After pausing and resuming partition, the offset is reset far ahead.
If I use code that pauses and then resumes reading from partitions, the offset for the partition is set not to the last message read, but to the message far ahead. Example code:
consumer = KafkaConsumer(bootstrap_servers=[SERVER], auto_offset_reset='earliest', max_poll_records=10)

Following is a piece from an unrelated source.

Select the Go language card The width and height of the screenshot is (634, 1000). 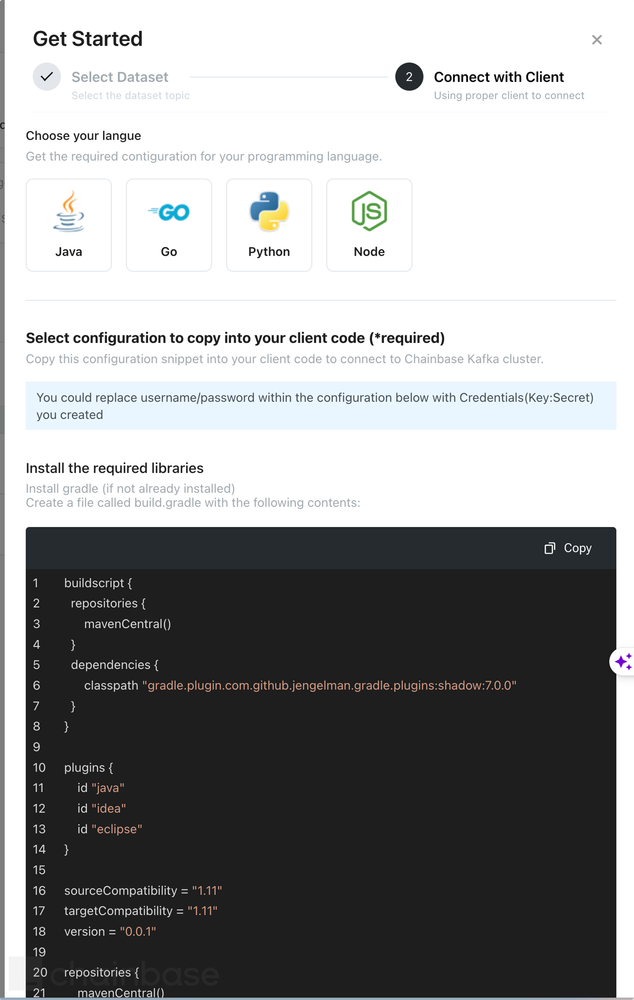[168, 224]
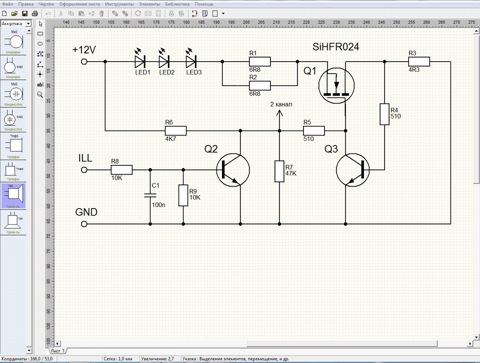Switch to the Лист 1 sheet tab

click(x=58, y=351)
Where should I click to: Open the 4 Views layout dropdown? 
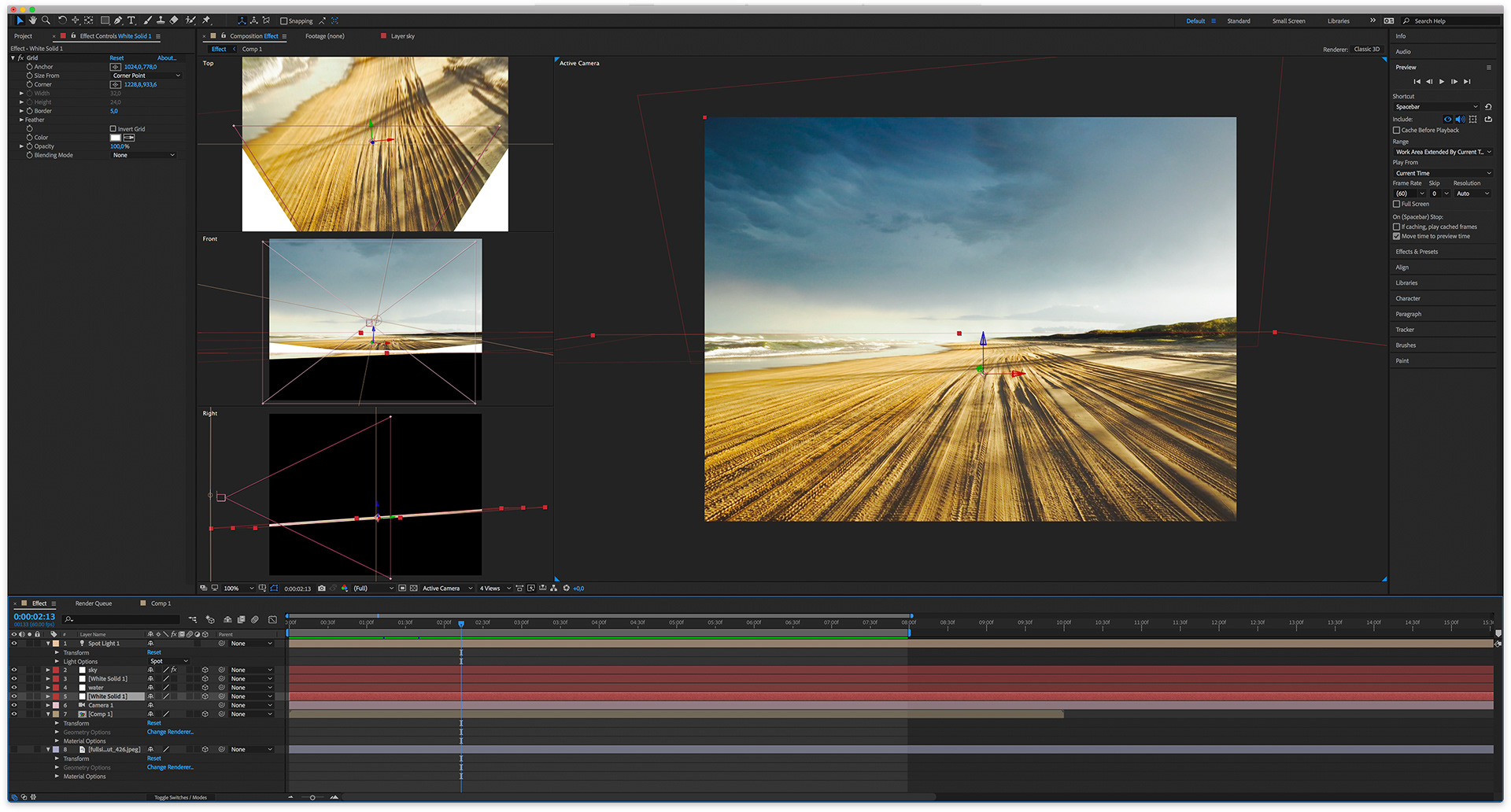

consumer.subscribe([TOPIC])
partition_count = len(consumer.partitions_for_topic(TOPIC))
paused_tp = set()
while True:
batch = consumer.poll(timeout_ms=1000)
topause = None
for tp, items in batch.items():
for item in items:
print(item.partition, item.offset)
if len(paused_tp) == partition_count-1:
topause = tp
break
consumer.pause(tp)
paused_tp.add(tp)
if topause:
consumer.resume(*paused_tp)
consumer.pause(topause)
break
batch = consumer.poll(timeout_ms=1000)
for tp, items in batch.items():
for item in items:
print(item.partition, item.offset)
This code will read 10 messages from each partition on the topic, and then pause it. After all partitions but one were treated this way, it will pause last partition and resume all the rest. One would expect that the next read resumes from offset 10 in one of the partitions. But this is not what happens, the real result looks something like:
6 2308
6 2309
6 2310
6 2311
6 2312
6 2313
6 2314
6 2315
6 2316
6 2317
And if we look at the debug message, there's this:
DEBUG: kafka.consumer.fetcher Advance position for partition TopicPartition(topic='TOPIC', partition=6) from 0 to 2308 (last message batch location plus one) to correct for deleted compacted messages
DEBUG: kafka.consumer.fetcher Adding fetch request for partition TopicPartition(topic='TOPIC', partition=6) at offset 2308
and so on fo the rest of the topic. The offset 2308 is far ahead the last consumed message at offset 9 and there are certainly messages at offsets between 9 and 2308. But for some reason Kafka jumps ahead, though this is certainly not what I expect when I just pause and unpause it. Is there any way to make pause/resume work as expected, i.e. resume from the last consumed offset?
If I add something like this after resume():
offsets = {p: consumer.position(p) for p in paused_tp}
for p, off in offsets.items():
consumer.seek(p, off)
then everything works as expected. Even though seek() to the result of position() as I understand should be a no-op semantically?
Same problem for me. I'm going to use the hack with seek
Same issue here, seek works for me as well.
The same for me. The fix above works as well. But IMHO, this looks like something to be fixed in library
Same for me, and the workaround works. Thanks @smalyshev
This bug is nasty since some users may not even notice it as it silently corrupts the returned message stream.
Seeing this issue as well, and am using the same seek method to workaround this issue.
Same workaround worked for me. Thanks @smalyshev